In a sign of the widening inflationary pressures, home and car insurer Allstate Corp. has boosted rates by an average 7.1% across 25 states, and is planning further increases.

“We are continuing to go at a very fast pace across other states,” senior Allstate executive Glenn Shapiro told Wall Street analysts in a Feb. 3 conference call. “And even in some cases, the same states again with rate increases, as we get new data and new trends.”

Powell has also flagged stepped-up wage increases as something to watch.

“We are attentive to the risks that persistent real wage growth in excess of productivity could put upward pressure on inflation.” he told reporters on Jan. 26.

The tight labor market — at 4%, the unemployment rate is below the level that prevailed for much of the previous expansion — has led employers to bid up wages in an attempt to fill millions of job openings and to retain workers. Last year, compensation costs surged by the most in two decades.

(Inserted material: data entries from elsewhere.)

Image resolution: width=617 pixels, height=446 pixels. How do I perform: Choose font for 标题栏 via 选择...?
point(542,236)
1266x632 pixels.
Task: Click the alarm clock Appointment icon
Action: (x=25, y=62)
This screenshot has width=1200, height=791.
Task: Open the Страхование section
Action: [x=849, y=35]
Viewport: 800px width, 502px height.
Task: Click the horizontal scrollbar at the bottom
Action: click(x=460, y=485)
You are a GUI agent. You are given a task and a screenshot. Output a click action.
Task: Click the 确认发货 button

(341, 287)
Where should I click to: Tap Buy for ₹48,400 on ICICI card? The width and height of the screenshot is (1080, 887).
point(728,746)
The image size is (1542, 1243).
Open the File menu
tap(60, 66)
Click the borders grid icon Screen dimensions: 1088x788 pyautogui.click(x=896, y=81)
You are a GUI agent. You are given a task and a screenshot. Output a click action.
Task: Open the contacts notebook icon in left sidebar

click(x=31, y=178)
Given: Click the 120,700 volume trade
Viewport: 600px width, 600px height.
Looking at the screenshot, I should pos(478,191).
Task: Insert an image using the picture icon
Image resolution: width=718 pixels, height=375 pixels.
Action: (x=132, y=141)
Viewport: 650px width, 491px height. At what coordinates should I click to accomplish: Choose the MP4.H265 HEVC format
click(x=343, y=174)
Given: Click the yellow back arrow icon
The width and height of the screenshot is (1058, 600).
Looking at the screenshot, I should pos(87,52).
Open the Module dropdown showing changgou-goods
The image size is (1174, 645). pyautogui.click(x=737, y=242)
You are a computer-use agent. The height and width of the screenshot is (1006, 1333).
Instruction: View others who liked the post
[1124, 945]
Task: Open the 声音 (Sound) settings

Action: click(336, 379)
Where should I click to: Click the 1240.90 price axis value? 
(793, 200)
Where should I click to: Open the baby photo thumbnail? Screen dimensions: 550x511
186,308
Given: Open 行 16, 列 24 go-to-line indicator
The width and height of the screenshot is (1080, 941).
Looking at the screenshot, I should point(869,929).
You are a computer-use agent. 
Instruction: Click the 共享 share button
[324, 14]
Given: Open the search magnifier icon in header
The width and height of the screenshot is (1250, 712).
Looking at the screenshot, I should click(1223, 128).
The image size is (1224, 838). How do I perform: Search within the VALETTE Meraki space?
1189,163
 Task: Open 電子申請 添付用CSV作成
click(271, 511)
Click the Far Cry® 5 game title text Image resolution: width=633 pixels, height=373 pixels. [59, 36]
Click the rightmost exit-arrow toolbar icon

“As you go into this year, we are expecting that there is going to continue to be pressure on wages,” McDonald’s Corp. Chief Executive Officer Chris Kempczinski said in a Jan. 27 earnings call. “Certainly, as we’re thinking about our pricing, we’re thinking about how do we put pricing that can anticipate that.”

The trouble for Powell and the Fed is that the central bank will be tightening policy to slow the economy and reduce inflation just as the expansion will be downshifting on its own, after growth last year clocked in at the fastest since 1984.

“The Fed is tightening into a slowdown,” Sarah House, senior economist at Wells Fargo Securities, said. “That does point to some risks around if they go too fast.”